GLT’s ‘84, Charing’ funny, warm
Greenwood Little Theatre’s last production of the season, “84, Charing Cross Road,” is a quiet little treasure of a play — well acted, solidly produced and filled with small moments so familiar one leaves the theater feeling as if she just spent the last two hours at dinner with a friend, over a few glasses of wine.
This tale, told in letters between a New Yorker and a Londoner in the 1950s and ‘60s, is funny, warm, melancholy and, most surprisingly, real. Little Theatre actors Connie Black and David Dallas, along with their competent supporting crew, carry it off with warmth and confidence.
Black plays Helene Hanff, a self-described “poor writer with an antiquarian taste in books.” She has discovered Marks & Company of London, a secondhand bookstore run by Frank Doel, played by Dallas, and their friendship is christened in 1949 with Helene’s first successful purchase of a book via airmail.
The production takes place on a split stage, a cozy set with the messy interior of Helene’s New York brownstone on one side and the musty interior of Marks and Co. Books on the other. Books and letters are exchanged, friendships are made, and little else happens except the exquisite unveiling of human interiors — protected and closed at first and opened over time.
Black’s Helene is delightfully free of cliche. A writer, she is indelicate, outspoken and eclectic. She chain smokes and swigs gin from a coffee cup. She struggles to pay the bills. And the thin tie that binds her to England, and ultimately to Frank and his co-workers, is her love of obscure volumes of English literature.
As the years pass, 20 in all from 1949 to 1969, little happens beyond Frank’s kids growing up, the death of a colleague, and two young shop girls leaving to find their own lives elsewhere. Work grounds Helene and Frank, and all they share are words.
“84, Charing Cross Road” does something that stage plays and movie scripts rarely do — visit the territory of ordinary lives and small daily struggles. Helene is more like most of us than we care to admit, dreaming of the day when she will save enough money to go to England and visit the friends she’s never seen. But work and money and dental bills — you know the drill — always come first.
The play, by real-life writer Helene Hanff, started as a magazine article, was turned into a book and was made in the 1980s into a film starring Anne Bancroft and Anthony Hopkins among a fine cast of supporting character actors.

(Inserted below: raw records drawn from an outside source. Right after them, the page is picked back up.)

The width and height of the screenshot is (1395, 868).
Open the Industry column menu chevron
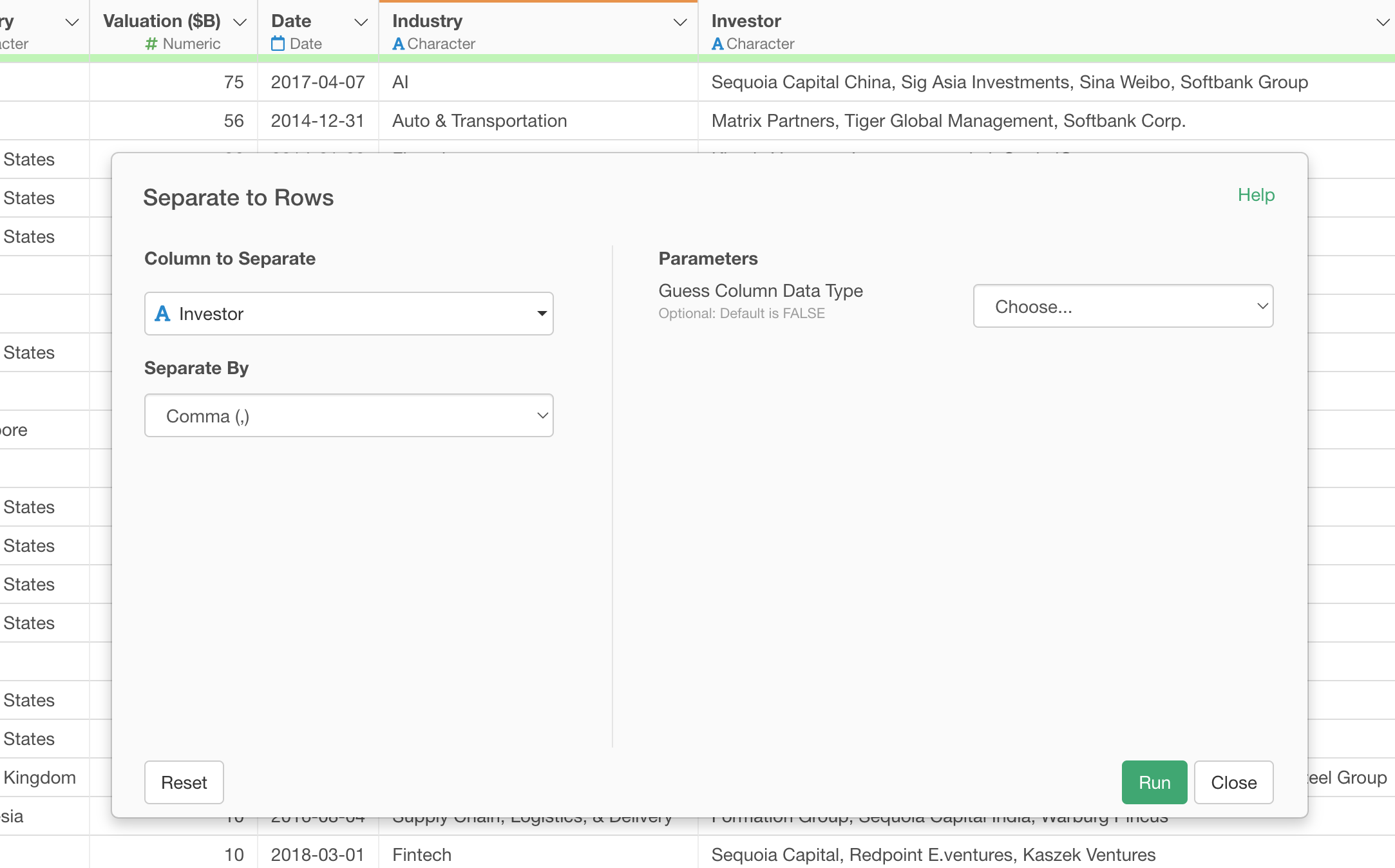tap(679, 23)
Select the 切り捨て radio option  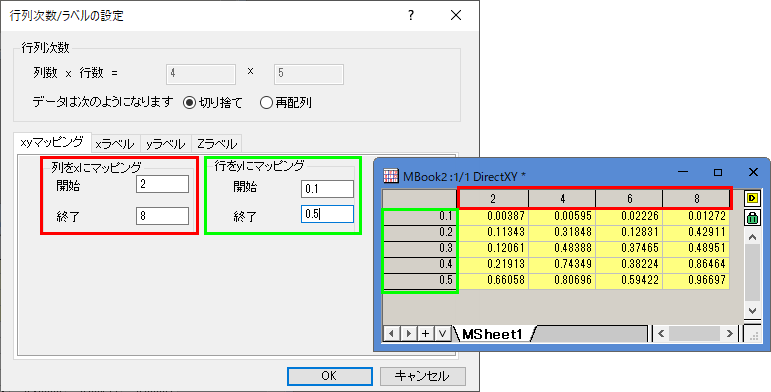tap(213, 103)
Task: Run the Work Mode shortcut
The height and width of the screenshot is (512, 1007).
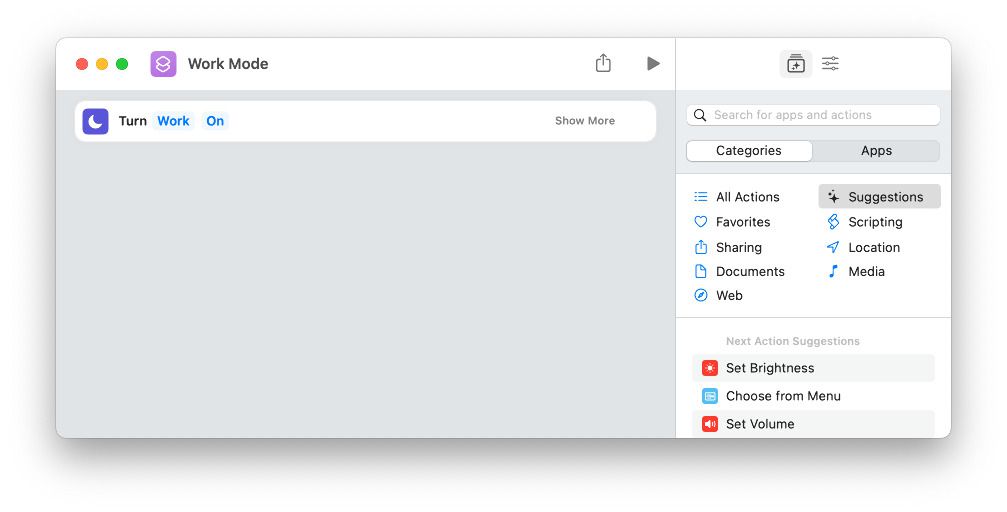Action: pyautogui.click(x=653, y=63)
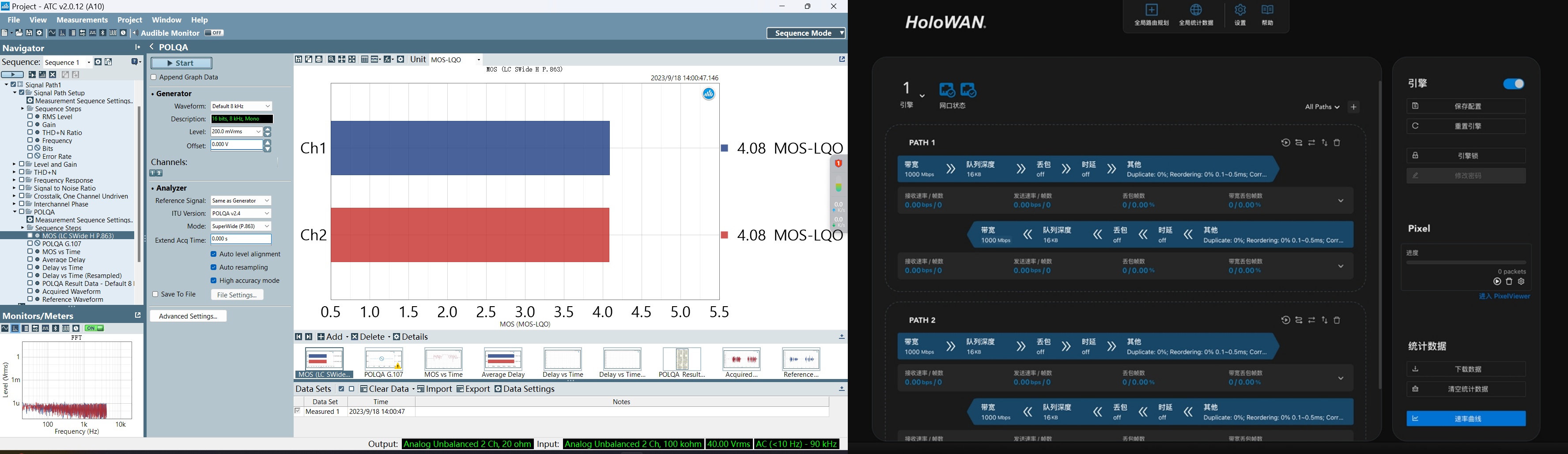Click the Pixel progress play icon
Screen dimensions: 1568x454
point(1497,282)
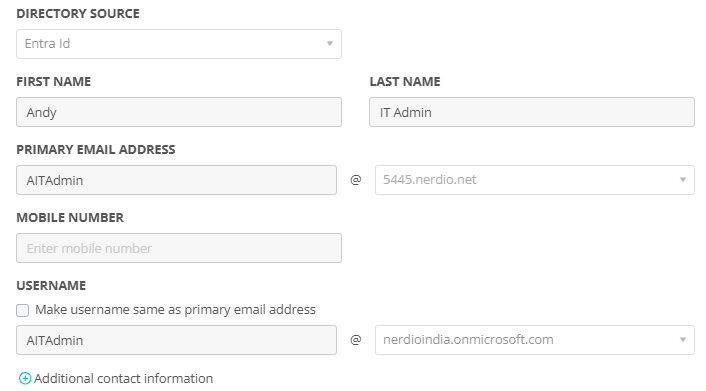The image size is (706, 391).
Task: Open the Additional contact information link
Action: point(123,378)
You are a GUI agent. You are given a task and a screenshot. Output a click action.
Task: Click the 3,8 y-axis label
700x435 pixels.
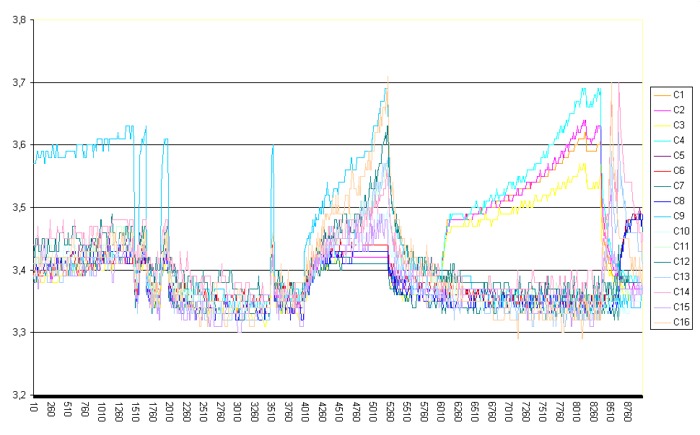tap(16, 20)
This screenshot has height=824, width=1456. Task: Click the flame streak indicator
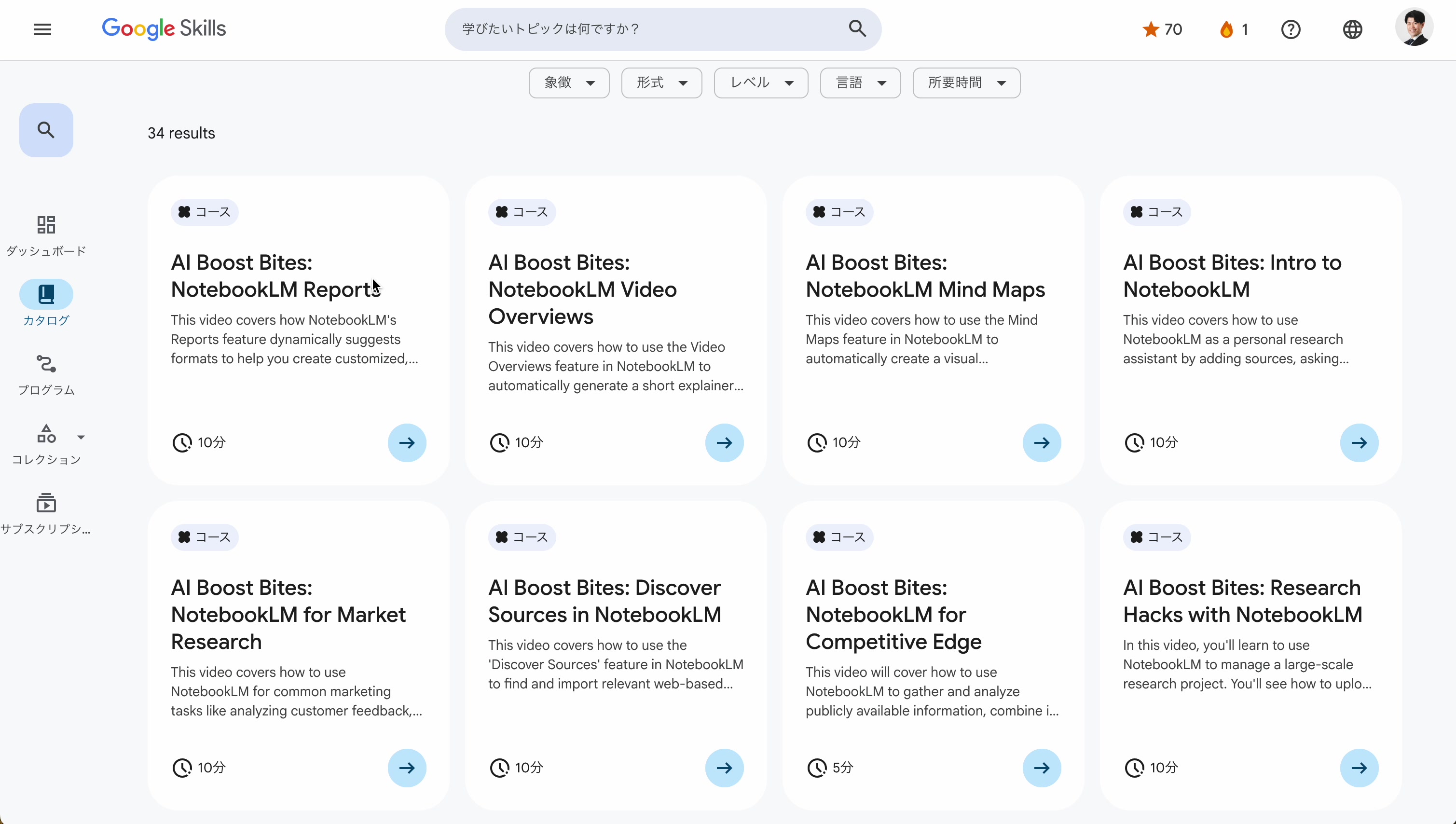click(1234, 29)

But the stage play, exactly as it’s staged here at Greenwood Little Theatre, is far more satisfying than the film version. It is built exclusively on the human voice, exploring how much of our lives we pass living in our thoughts and dreams, and it depends exclusively on Hanff’s words and the actors who interpret them to tell a small, intimate story.
Much is said between Frank and Helene, and much remains unsaid, just as in real life.
“84, Charing Cross Road” reminds its audience that what we don’t say matters just as much as what we say — and that we’re lucky in life to find one soulmate out there who might understand us, even if it’s just a little bit.